▶ **DOCUMENT EXCERPT**:
==================================================

The Memory Keeper's Daughter
On a winter night in 1964, an unexpected blizzard forces Dr. David Henry to deliver his own twins. The firstborn child is a healthy boy; the doctor immediately recognizes that the second, a daughter, has Down syndrome. While his wife, Norah, is still sedated, he gives the baby girl to an attending nurse and tells her to place the child in an institution. When the mother rouses, David forgets his rehearsed words and utters, “Oh, my love. . . . I am so sorry. Our little daughter died as she was born.” From these few simple sentences springs a heartrending novel of regret, resilience and redemption.
There are no villains in this story. With lyrical prose, Kim Edwards paints an honest portrait of the human condition. In every character we see wheat and tares sown together; we watch good intentions go awry; we wait for confession to crack open the soul. Like the chorus in a Greek tragedy, Edwards repeatedly reminds readers that David’s dark secret has sealed each character’s fate. She doesn’t condemn her characters but treats them with respect and compassion.

==================================================

▶ **INFORMATION PROVIDED**:
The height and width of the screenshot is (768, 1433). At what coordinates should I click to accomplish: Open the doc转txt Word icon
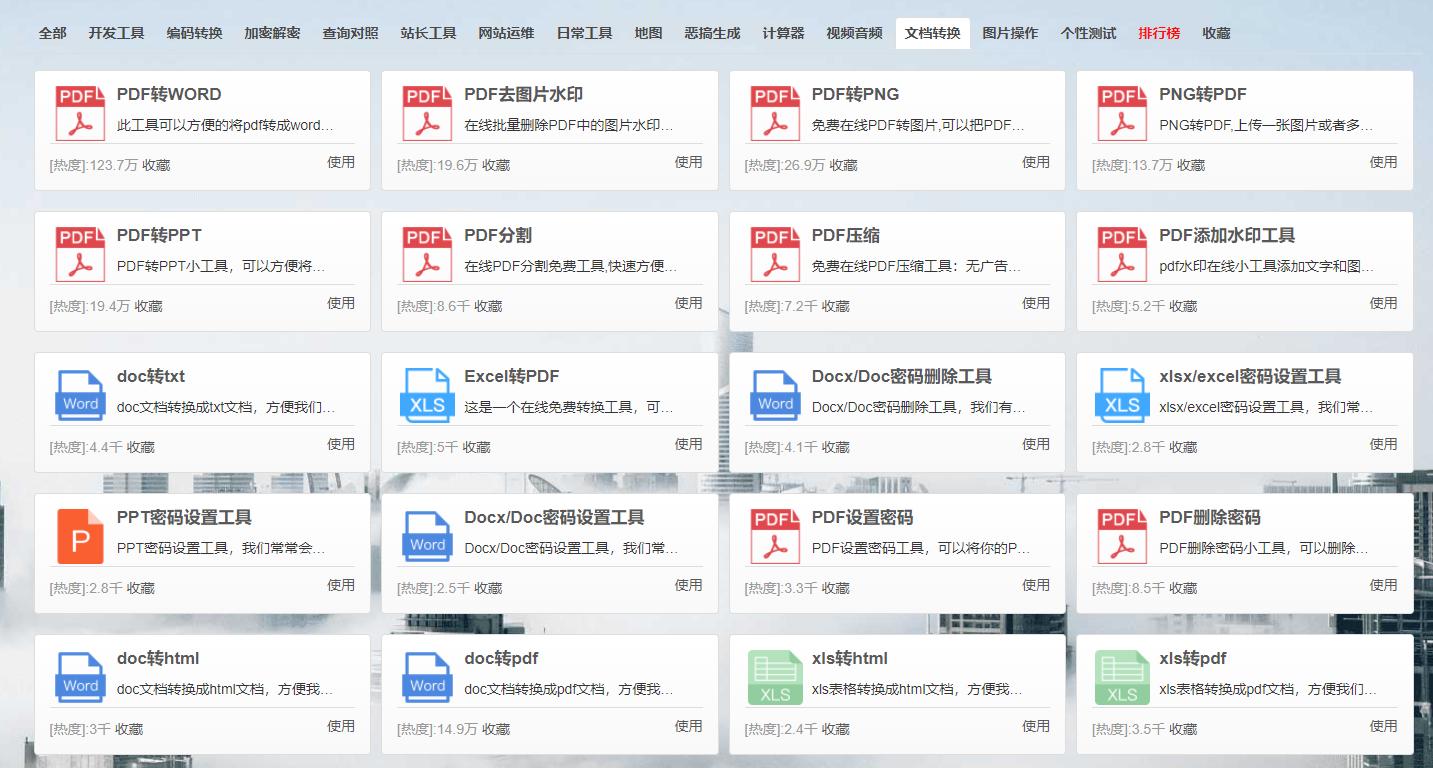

==================================================

▶ **AIM OF THE EXERCISE**: Please resume the review of The Memory Keeper's Daughter after its last sentence and write the next part.

▶ **TASK ANSWER**:
The Memory Keeper’s Daughter is a best-seller and a book club favorite with plenty of fans among churchgoers. One theme that resonates with readers is the way experience profoundly shapes moral vision. David’s deception is rooted in his hard-scrabble past. He grew up poor in the mountains of West Virginia. His mother was consumed by caring for his younger sister, who had a heart defect and died at age 12. Years later, David gazes at his newborn daughter and can only see history repeating itself. “This poor child will most likely have a serious heart defect,” he tells the nurse. “I’m trying to spare us all a terrible grief.”
This story prompts rich reflection on the insidious power of family secrets, and it invites us to ponder the preemptive strikes sometimes deployed to protect loved ones from suffering. Fear can motivate drastic action to secure a future for ourselves and for those we hold dear. But life-giving care flows from love, not from fear, as characters in this novel come to discover.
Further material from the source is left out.